“You should spend money to generate profits,” because the adage goes. But it’s possible that promoting agencies are spending an excessive amount of money.
According to a new Forrester report on the normal selection process requiring agencies to devote unpaid time and resources to landing a chunk of new business, U.S. agencies spend as much as 17% of their annual revenues going after new business. That amounts to about $12 billion annually, which is just below the annual revenues of considered one of the massive three holding corporations.
And while it’s ultimately the agencies who’re racking up the bills, they’re passing on the prices to current clients, who’re ultimately funding the agencies’ new business efforts, said Jay Pattisall, principal analyst at Forrester.
“That is a colossal number,” Pattisall said. “You could have a look at it as awful for the agencies to fund such activities, but [much of] it is coming out of the fees of the marketers [who are existing clients].”
Relic from the past
Increasingly, agencies, marketers and consultants are frustrated with the long-standing process. Concerns include the quantity of resources dedicated to pitching new business, the shortcoming of marketers to get to know the teams that may be working on their accounts, the length of the everyday pitch process and the variety of departments involved in making the selections.

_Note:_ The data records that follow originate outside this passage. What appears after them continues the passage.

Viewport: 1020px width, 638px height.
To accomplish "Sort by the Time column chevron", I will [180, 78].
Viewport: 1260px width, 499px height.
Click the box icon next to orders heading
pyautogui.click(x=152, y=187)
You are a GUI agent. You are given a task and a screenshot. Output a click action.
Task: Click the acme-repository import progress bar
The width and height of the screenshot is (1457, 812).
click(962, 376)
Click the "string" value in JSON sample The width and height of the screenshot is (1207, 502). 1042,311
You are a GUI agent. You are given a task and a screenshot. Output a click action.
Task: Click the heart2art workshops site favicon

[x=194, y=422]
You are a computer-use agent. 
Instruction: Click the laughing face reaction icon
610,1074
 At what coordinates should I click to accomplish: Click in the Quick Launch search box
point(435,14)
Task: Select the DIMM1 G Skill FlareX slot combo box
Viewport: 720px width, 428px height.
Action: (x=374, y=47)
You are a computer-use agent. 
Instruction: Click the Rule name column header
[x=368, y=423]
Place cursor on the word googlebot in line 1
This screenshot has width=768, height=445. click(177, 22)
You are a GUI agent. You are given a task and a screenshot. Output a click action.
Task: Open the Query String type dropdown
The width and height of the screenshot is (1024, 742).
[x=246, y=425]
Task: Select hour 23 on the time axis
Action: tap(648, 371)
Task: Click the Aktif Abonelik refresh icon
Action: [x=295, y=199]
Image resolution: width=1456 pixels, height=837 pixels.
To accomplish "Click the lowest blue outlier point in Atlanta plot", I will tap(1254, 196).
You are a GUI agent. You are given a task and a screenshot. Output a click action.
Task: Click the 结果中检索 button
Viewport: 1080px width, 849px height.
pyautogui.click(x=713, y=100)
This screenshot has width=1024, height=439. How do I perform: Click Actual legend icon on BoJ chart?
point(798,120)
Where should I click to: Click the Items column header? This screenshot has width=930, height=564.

“An easy answer would be to point the finger at one particular set of constituents,” Pattisall said. “I feel the problem is much larger than that. It has to do with a number of inertia in all parts. It has to do with misaligned objectives, and it has to do with distributed decision making.”
All of those issues stem from a singular source, which is that the new business pitch process is a relic from a previous era that favored agency-of-record relationships and compensation models, Pattisall explained. In the present era, marketers depend on rosters of specialised agencies to supply every part from promoting to influencer marketing to social media content. Yet the ways agencies find business and are compensated for it have remained the identical.
“For every part that has modified on this industry over the past several a long time, from technology to the fragmentation of channels and audiences and the shifts of consumer behavior, two things have stayed the identical: the way in which the agencies receives a commission and the way in which that agencies are chosen,” Pattisall said. “And it’s really high time to modernize that together with every part else that has modernized in marketing.”
It’s not as if the industry hasn’t identified the pitch process as an issue. Last yr, the Association of National Advertisers (ANA) and the American Association of Advertising Agencies (4As) collaborated on an Agency Search Simplification initiative to rectify the disconnect between agencies and advertisers.
Radical change
Recommendations from the report included five key areas where the search process could be improved. Among them were: sharing agencies participating within the review, sharing the project budget or range, increasing access to key agency decision-makers and outlining the use and ownership expectations of spec work.
Those recommendations are a step in the precise direction, but they could not lead to the wholesale change that seems to be needed to repair the method, Pattisall noted.
“The work that the ANA and AAAAs have done together is admirable, but ultimately it points to incremental change,” he said. “It must be a more radical change.”
Forrester’s report, titled “Ditch the Pitch,” recommends a new model that takes a partnership-oriented approach that shortens the method, compensates agencies for their efforts and streamlines the decision-making process around the corporate’s internal priorities and external goals. Search consultants, meanwhile, would shift their focus to facilitating long-term partnerships between agencies and clients relatively than trying to seek out new partners every few years.
“Those which might be involved in facilitating selection – the consultants – should be involved within the long-term relationships as well,” Pattisall said. “That helps take these misaligned objectives and align them along the target of partnership.”
With the entire constituents agreeing the normal pitch model is broken, the query of the industry’s ability to alter stays. After all, the present process has been ingrained for a long time, and change is hard to implement, even incrementally. For a solution, Pattisall points to the recent past.
“We’ve had 20 years of digital transformation by which businesses were slowly moving toward new business models. But when the pandemic hit, they did it in six weeks,” he says. “My hope is that by voicing it and laying it out on a table in such a way that it is honest and constructive, and that the 4 sets of constituencies can come together to have some type of reform.